10. En deuxième lieu, pour les mêmes motifs que ceux exposés au point 6, le maintien sur le territoire national des enfants de la requérante n'étant pas une condition nécessaire à la poursuite de leur scolarité ni au traitement de la pathologie du jeune B..., le préfet de la Loire, en édictant la mesure d'éloignement contestée, n'a pas porté atteinte à l'intérêt supérieur de ces enfants. Par suite, le moyen tiré de la méconnaissance des stipulations du paragraphe 1 de l'article 3 de la convention relative aux droits de l'enfant doit être écarté.
11. En troisième lieu, en l'absence de toute argumentation supplémentaire, pour les mêmes motifs que ceux qui ont été énoncés au point 6, le moyen tiré de la méconnaissance, par l'obligation de quitter le territoire français, des stipulations de l'article 8 de la convention européenne de sauvegarde des droits de l'homme et des libertés fondamentales, doit être écarté.
Sur la légalité de la décision fixant le pays de destination :
12. Il résulte de l'examen de la légalité de l'obligation de quitter le territoire français, que Mme E... n'est pas fondée à exciper de l'illégalité de cette mesure d'éloignement à l'appui de ses conclusions dirigées contre la décision désignant le pays de renvoi. Cette dernière décision n'ayant été prise ni en application ni sur le fondement de la décision de refus de titre de séjour, Mme E... ne saurait utilement exciper de l'illégalité de ce refus de séjour à l'appui de ses conclusions dirigées contre la décision fixant le pays de renvoi.

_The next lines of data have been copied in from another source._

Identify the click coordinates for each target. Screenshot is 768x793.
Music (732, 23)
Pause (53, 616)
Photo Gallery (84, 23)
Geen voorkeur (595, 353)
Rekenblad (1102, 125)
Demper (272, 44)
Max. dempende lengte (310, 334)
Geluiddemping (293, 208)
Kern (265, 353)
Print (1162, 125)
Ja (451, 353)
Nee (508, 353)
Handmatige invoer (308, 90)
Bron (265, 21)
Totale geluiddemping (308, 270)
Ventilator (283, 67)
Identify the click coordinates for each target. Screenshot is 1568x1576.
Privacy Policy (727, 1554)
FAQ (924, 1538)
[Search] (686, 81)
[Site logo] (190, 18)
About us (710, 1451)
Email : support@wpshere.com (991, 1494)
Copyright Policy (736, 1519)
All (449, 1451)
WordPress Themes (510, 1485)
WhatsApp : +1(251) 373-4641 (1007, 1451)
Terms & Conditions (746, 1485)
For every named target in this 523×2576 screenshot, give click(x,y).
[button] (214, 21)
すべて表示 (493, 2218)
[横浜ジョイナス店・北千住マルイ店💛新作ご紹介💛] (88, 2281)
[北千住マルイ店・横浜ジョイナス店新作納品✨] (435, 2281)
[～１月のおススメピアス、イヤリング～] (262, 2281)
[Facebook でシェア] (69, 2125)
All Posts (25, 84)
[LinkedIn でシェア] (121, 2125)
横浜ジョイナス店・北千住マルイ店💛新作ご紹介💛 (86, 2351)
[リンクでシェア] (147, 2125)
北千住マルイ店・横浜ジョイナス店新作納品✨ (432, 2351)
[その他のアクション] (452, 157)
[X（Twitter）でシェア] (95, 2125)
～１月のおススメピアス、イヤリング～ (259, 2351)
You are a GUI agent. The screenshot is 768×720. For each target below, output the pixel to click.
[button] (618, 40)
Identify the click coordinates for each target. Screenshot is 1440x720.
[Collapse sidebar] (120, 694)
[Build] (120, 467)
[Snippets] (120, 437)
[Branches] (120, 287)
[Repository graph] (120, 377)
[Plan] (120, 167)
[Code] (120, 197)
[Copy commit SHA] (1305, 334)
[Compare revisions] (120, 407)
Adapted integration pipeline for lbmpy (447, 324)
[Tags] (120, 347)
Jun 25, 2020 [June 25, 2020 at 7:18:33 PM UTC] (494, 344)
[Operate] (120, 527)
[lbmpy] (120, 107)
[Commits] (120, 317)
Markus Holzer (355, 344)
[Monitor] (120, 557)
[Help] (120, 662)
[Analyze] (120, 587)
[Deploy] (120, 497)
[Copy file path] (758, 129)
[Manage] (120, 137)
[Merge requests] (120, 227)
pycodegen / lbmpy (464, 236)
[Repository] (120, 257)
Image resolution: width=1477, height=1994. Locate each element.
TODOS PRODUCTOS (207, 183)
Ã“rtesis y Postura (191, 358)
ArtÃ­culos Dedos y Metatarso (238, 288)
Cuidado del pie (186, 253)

13. Il résulte de ce qui précède que Mme E... n'est pas fondée à soutenir que c'est à tort que, par le jugement attaqué, le tribunal administratif de Lyon a rejeté sa demande. Par voie de conséquence, les conclusions à fin d'injonction, sous astreinte, ainsi que celles tendant à l'application des dispositions de l'article L. 761-1 du code de justice administrative et de l'article 37 de la loi du 10 juillet 1991 doivent également être rejetées.
DECIDE :
Article 1er : La requête de Mme E... est rejetée.
Article 2 : Le présent arrêt sera notifié à Mme C... A... épouse E... et au ministre de l'intérieur. Copie en sera adressée au préfet de la Loire.
Délibéré après l'audience du 26 novembre 2020, à laquelle siégeaient :
M. Pourny, président de chambre,
M. Gayrard, président assesseur,
M. Pin, premier conseiller.
Rendu public par mise à disposition au greffe le 17 décembre 2020.